- EXTRACTED RECORDS -
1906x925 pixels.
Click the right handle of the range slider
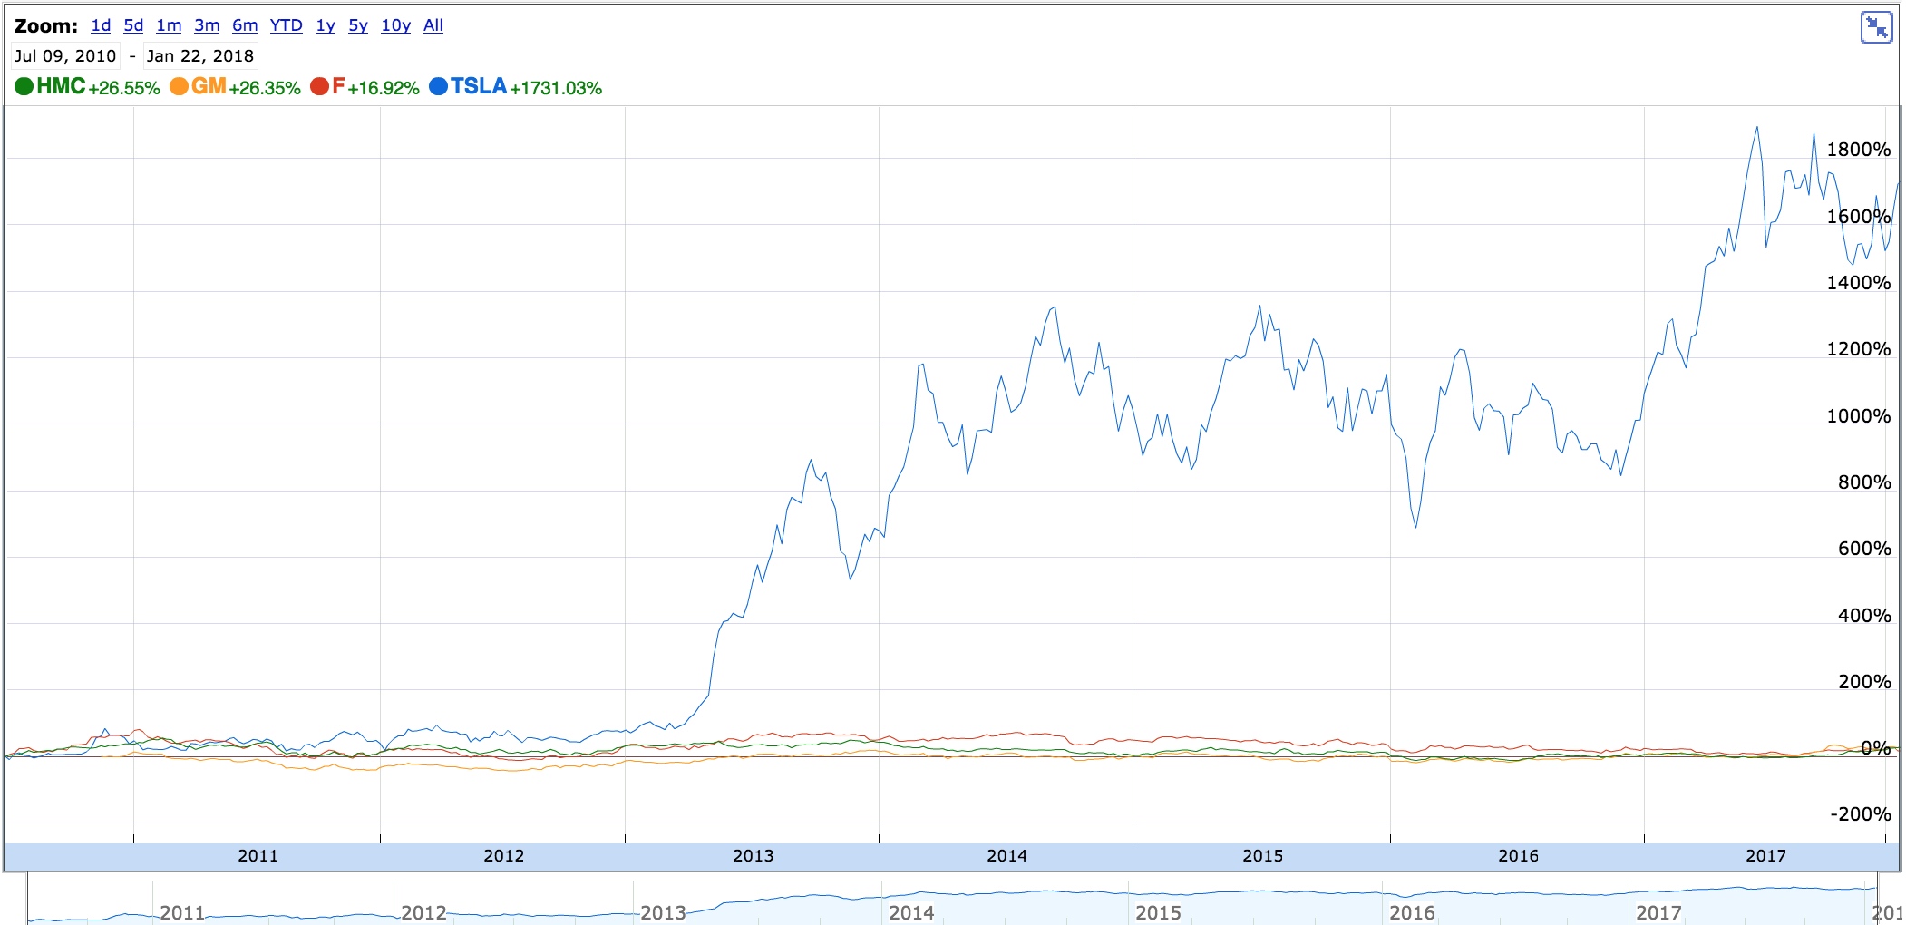1876,898
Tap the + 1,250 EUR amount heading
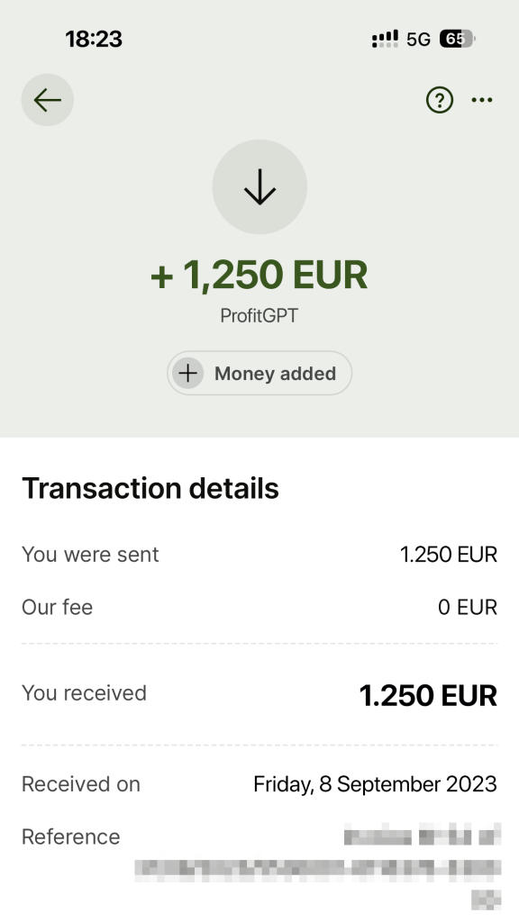519x922 pixels. (260, 275)
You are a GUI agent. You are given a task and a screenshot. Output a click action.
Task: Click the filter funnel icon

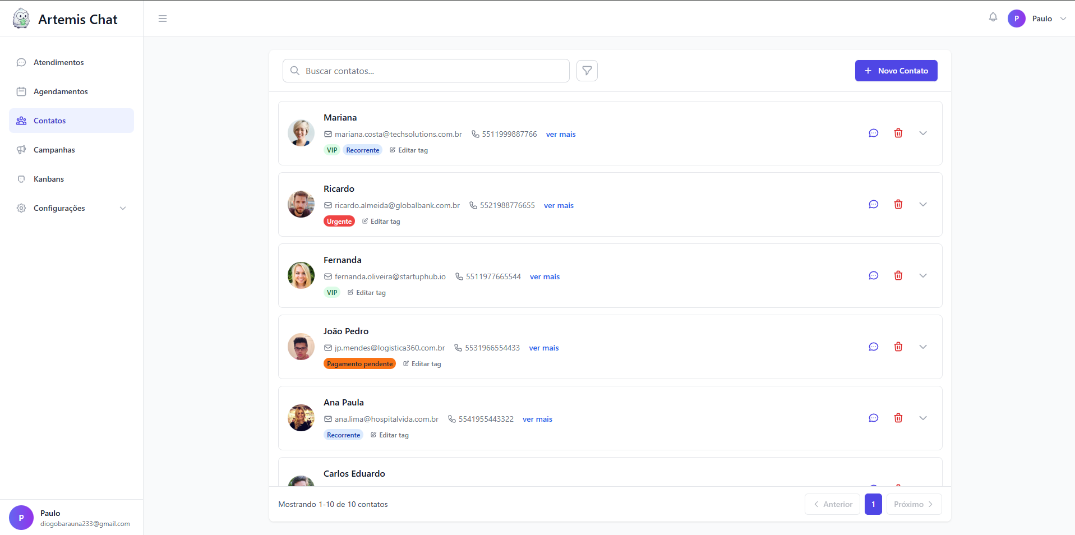(587, 71)
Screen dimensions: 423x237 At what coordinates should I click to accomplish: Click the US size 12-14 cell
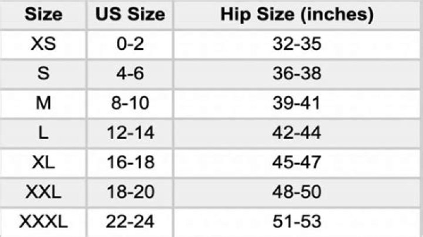point(130,134)
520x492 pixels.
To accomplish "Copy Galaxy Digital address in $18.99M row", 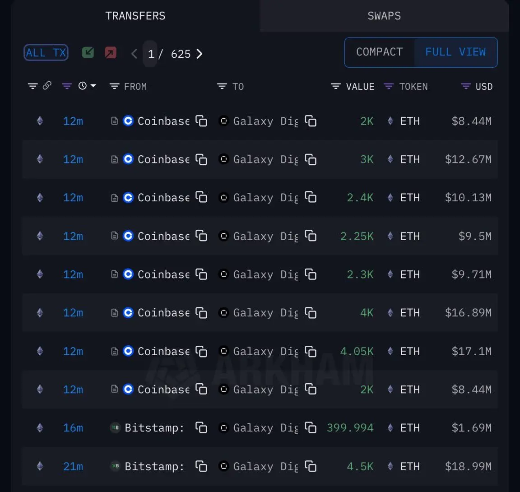I will pos(311,466).
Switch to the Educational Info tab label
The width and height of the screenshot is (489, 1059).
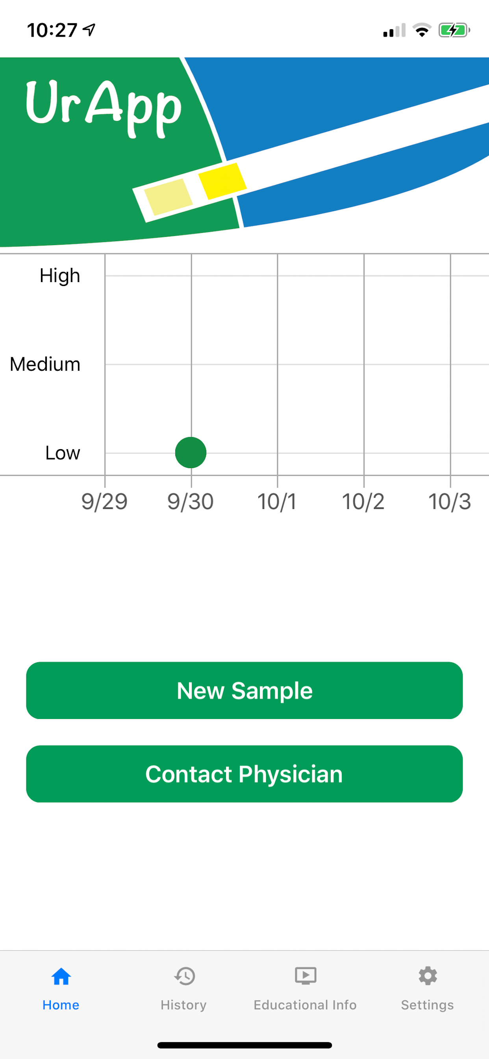tap(305, 1005)
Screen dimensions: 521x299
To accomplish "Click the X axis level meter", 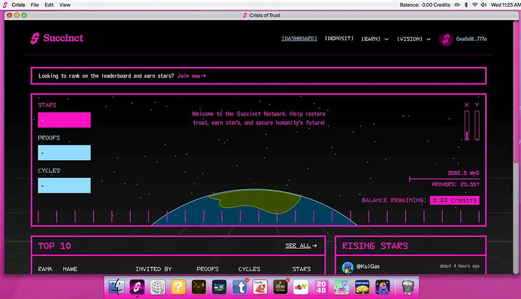I will coord(467,125).
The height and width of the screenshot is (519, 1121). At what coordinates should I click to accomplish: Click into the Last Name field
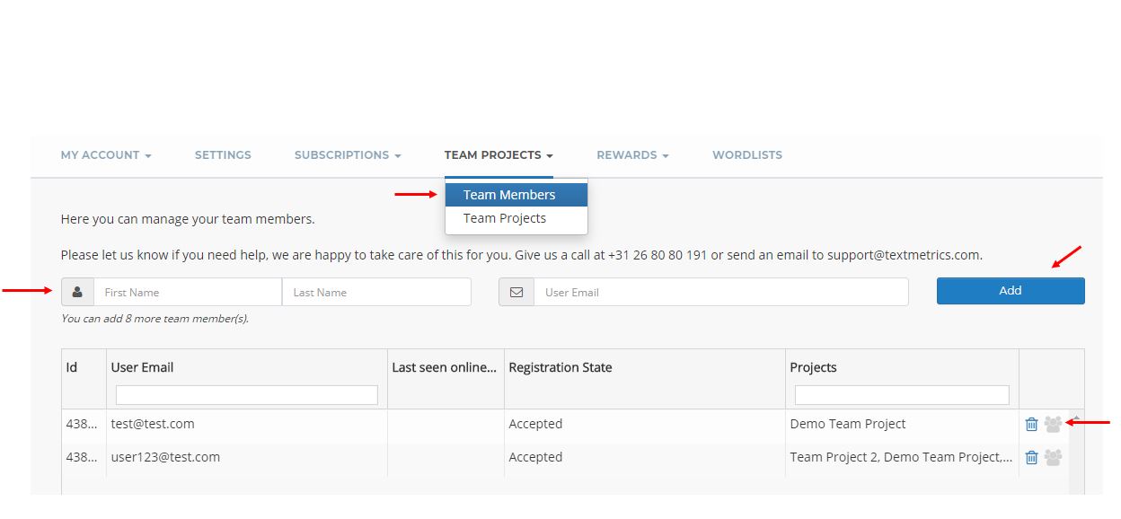(376, 292)
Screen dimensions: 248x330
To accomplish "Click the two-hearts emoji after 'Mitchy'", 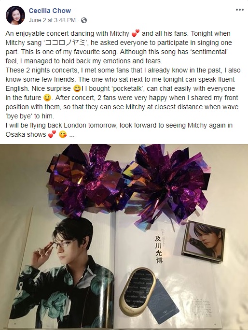I will coord(136,33).
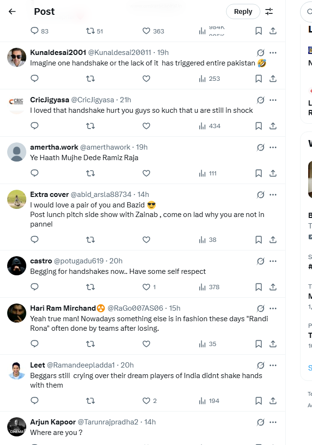The width and height of the screenshot is (312, 445).
Task: Bookmark Kunaldesai2001's reply
Action: click(258, 78)
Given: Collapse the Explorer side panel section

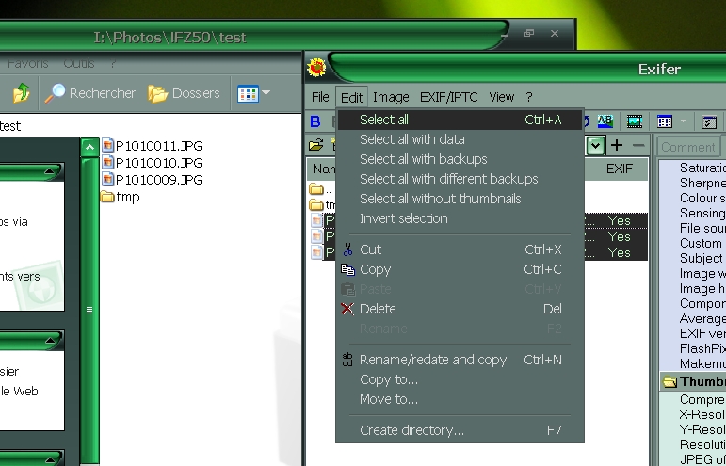Looking at the screenshot, I should coord(50,171).
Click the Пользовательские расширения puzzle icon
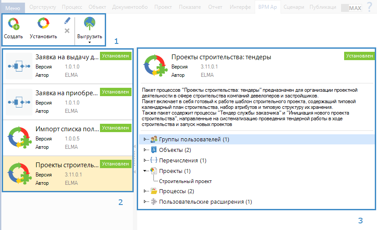The image size is (377, 230). coord(153,202)
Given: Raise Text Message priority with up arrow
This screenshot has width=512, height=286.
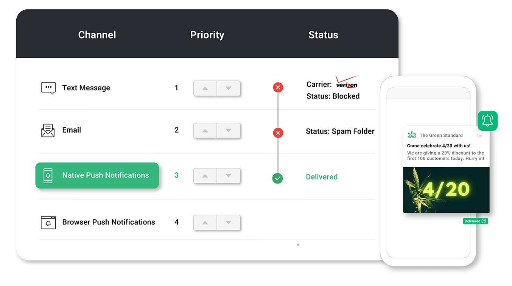Looking at the screenshot, I should [205, 88].
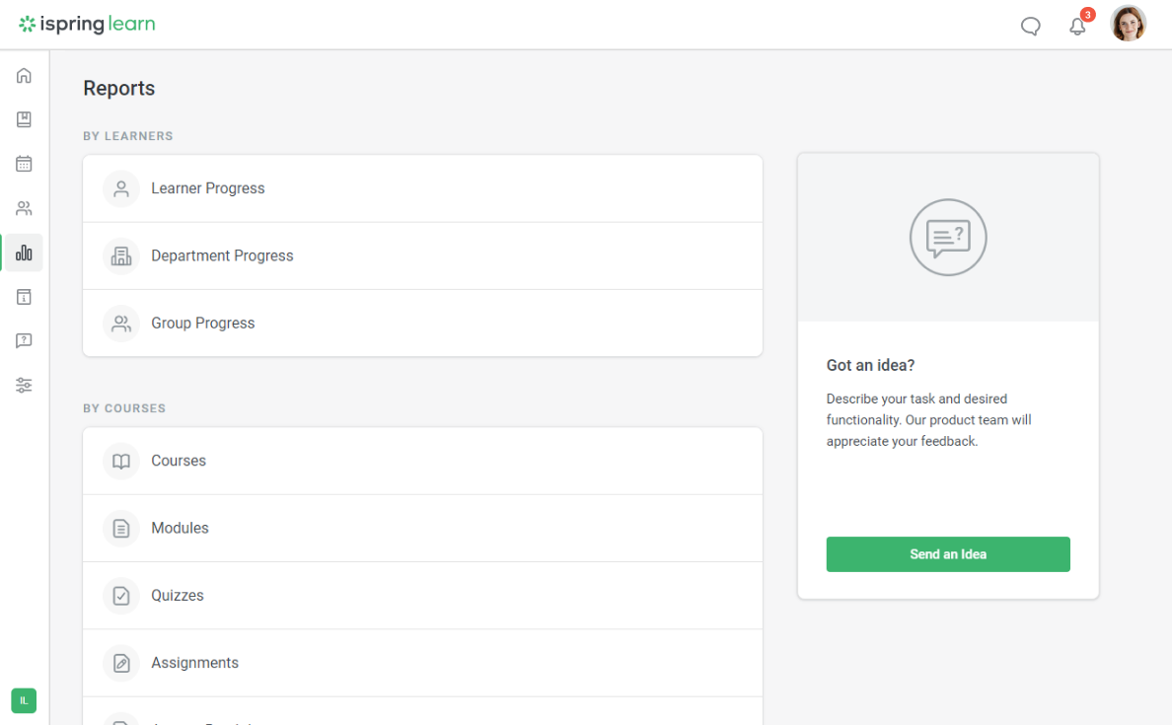The image size is (1172, 725).
Task: Click the iSpring Learn logo
Action: [87, 24]
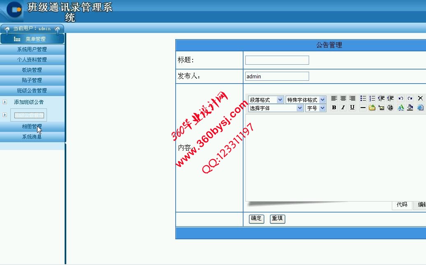
Task: Click the undo arrow icon
Action: (400, 98)
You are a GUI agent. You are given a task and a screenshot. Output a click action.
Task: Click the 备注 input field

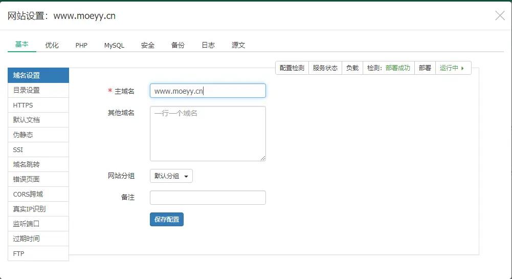point(208,198)
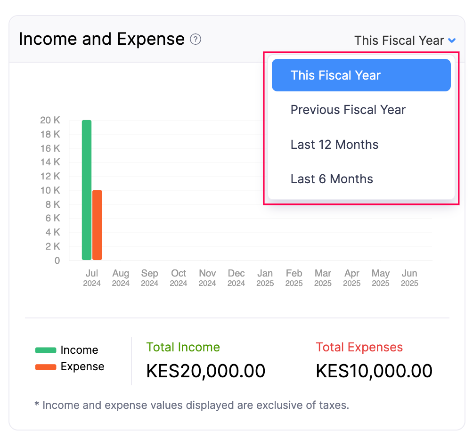
Task: Toggle the Expense series in the legend
Action: (82, 366)
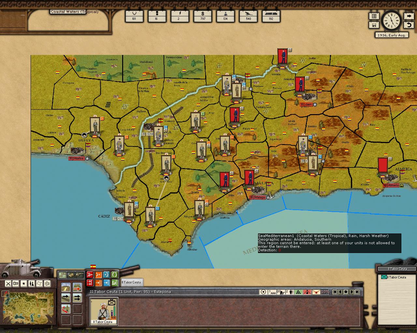Viewport: 417px width, 333px height.
Task: Open the ledger icon beside the clock
Action: pyautogui.click(x=374, y=16)
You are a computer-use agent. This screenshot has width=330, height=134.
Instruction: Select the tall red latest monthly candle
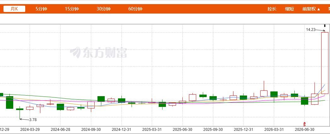pyautogui.click(x=325, y=63)
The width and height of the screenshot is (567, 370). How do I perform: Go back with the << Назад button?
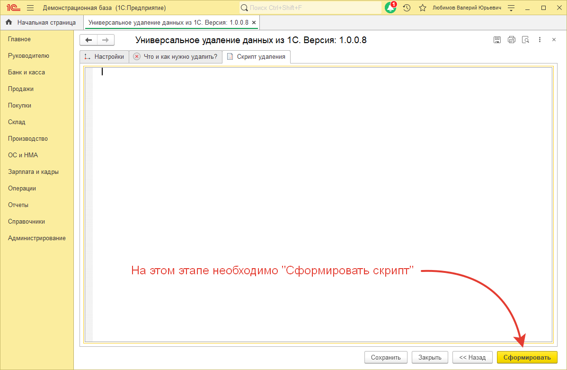(472, 357)
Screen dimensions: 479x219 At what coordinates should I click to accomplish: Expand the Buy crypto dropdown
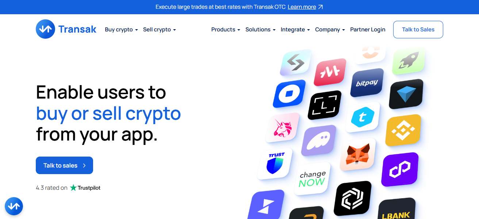[121, 30]
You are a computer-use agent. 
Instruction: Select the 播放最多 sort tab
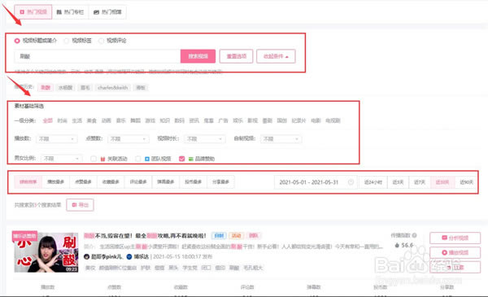pyautogui.click(x=55, y=181)
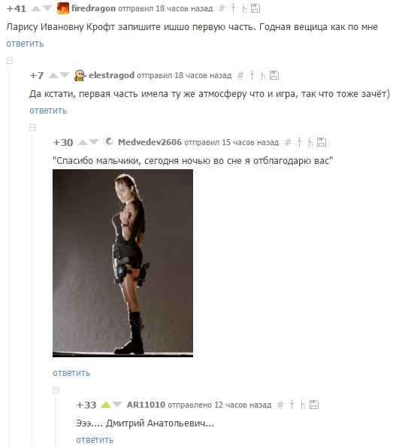
Task: Click the hash permalink icon on elestragod's comment
Action: (x=240, y=75)
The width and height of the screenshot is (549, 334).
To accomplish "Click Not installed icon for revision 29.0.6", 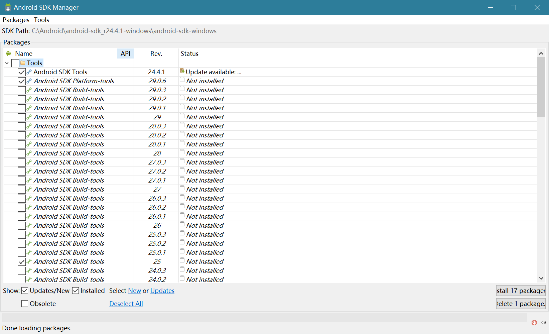I will tap(182, 80).
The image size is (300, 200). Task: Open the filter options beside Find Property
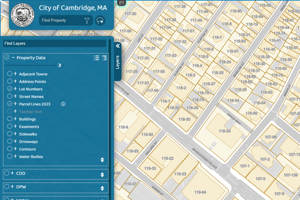(87, 20)
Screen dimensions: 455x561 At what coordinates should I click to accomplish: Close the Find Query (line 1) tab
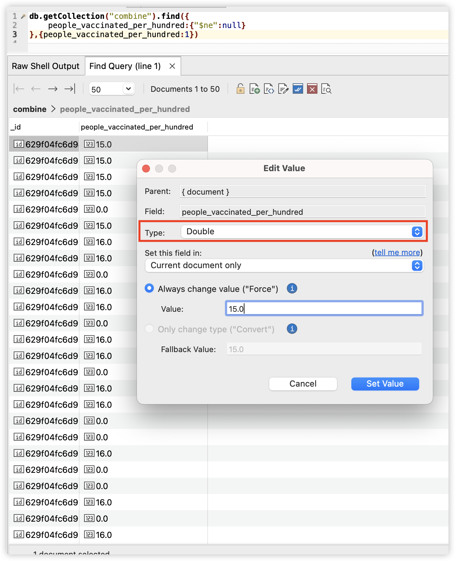172,66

- WHAT NEEDS TO BE DONE -
Wherever the word "computer" appears in the listing above, copy the whole line.

- EXERCISE SOLUTION -
You are a computer-use agent. This screenshot has width=330, height=134.
You are a computer-use agent. 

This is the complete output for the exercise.